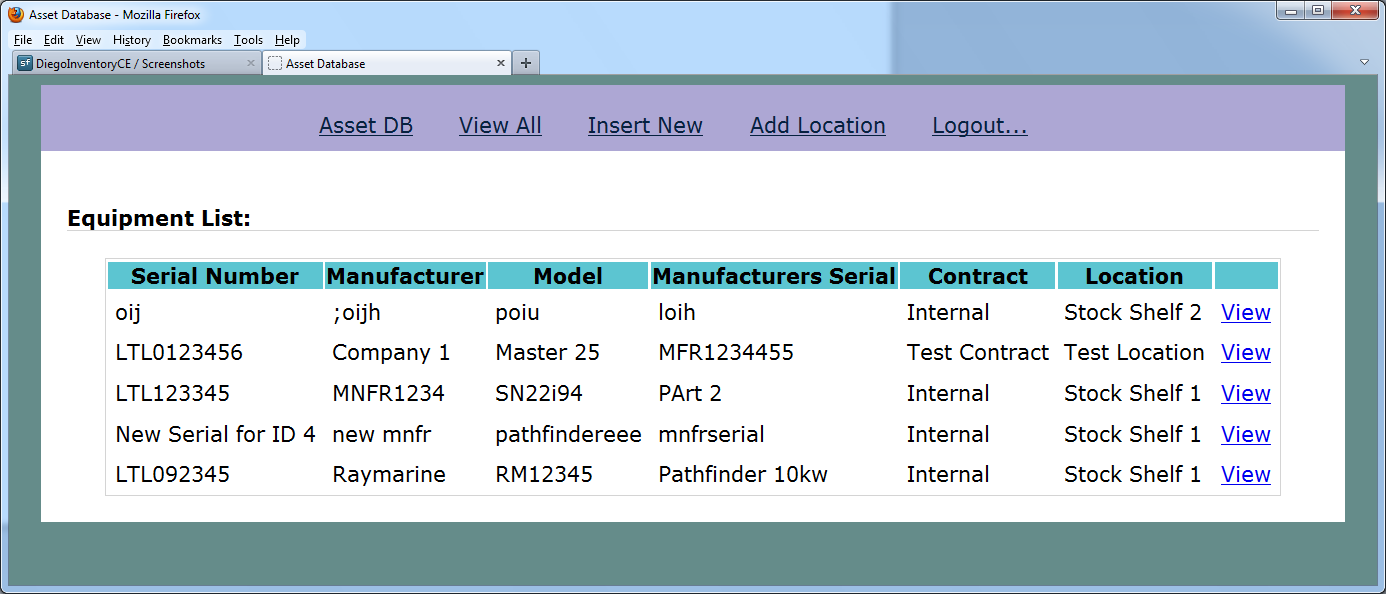Open the File menu

22,39
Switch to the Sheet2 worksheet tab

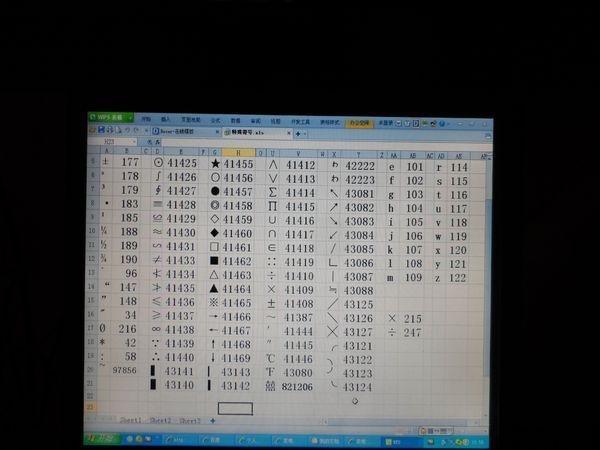click(160, 421)
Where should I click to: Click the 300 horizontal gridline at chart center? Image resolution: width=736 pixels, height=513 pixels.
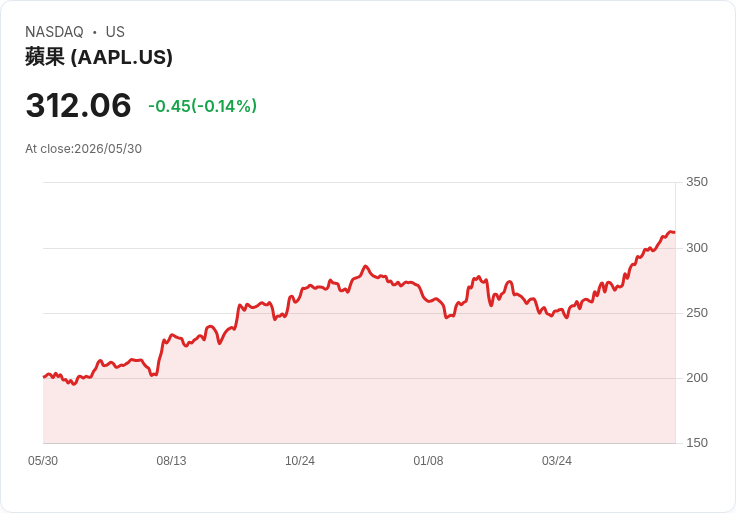tap(359, 248)
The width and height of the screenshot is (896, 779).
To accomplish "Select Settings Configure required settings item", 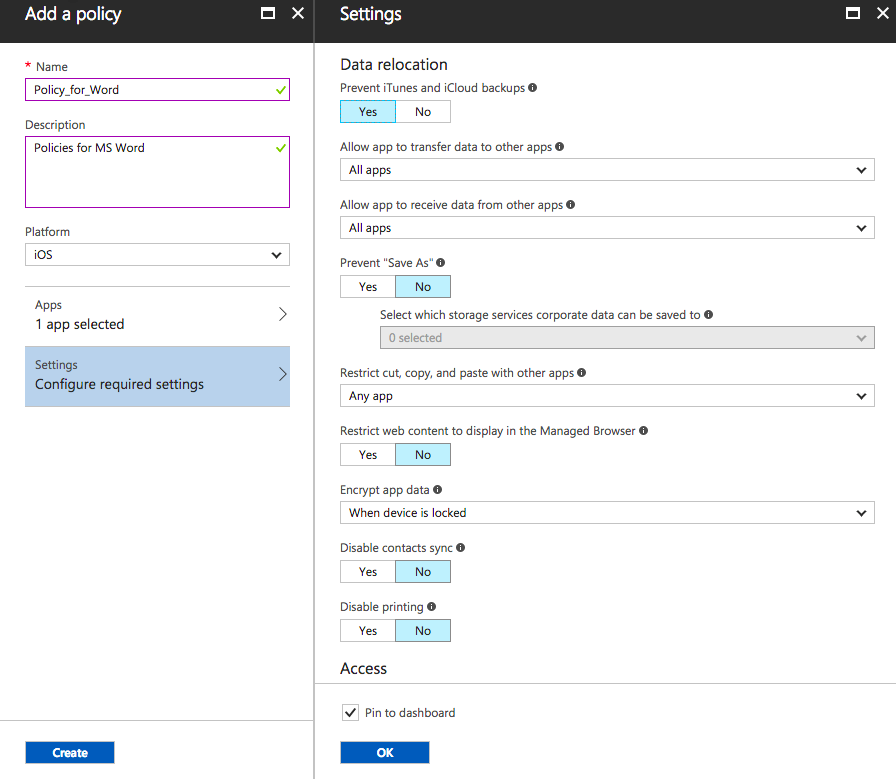I will tap(157, 375).
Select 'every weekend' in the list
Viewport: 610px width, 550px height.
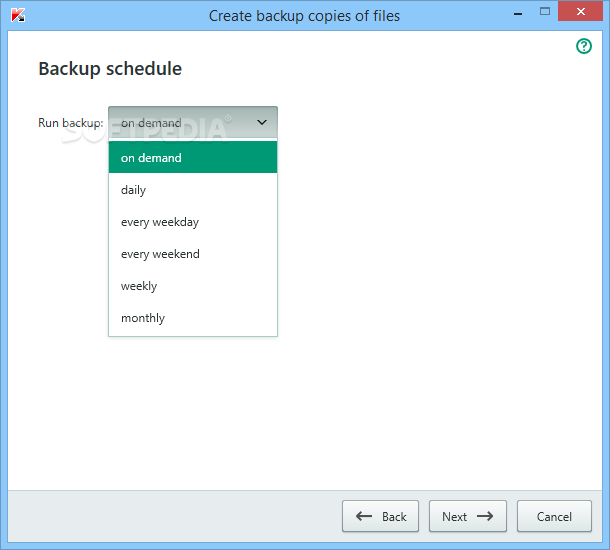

☆ ☆ ☆ ☆ ☆

**YOUR GOAL:** Looking at the records above, extract only the lines from the one with "Select 'every weekend' in the list" through the last line, exactly, with the pictures left out.

**PROBLEM SOLUTION:**
Select 'every weekend' in the list
Viewport: 610px width, 550px height.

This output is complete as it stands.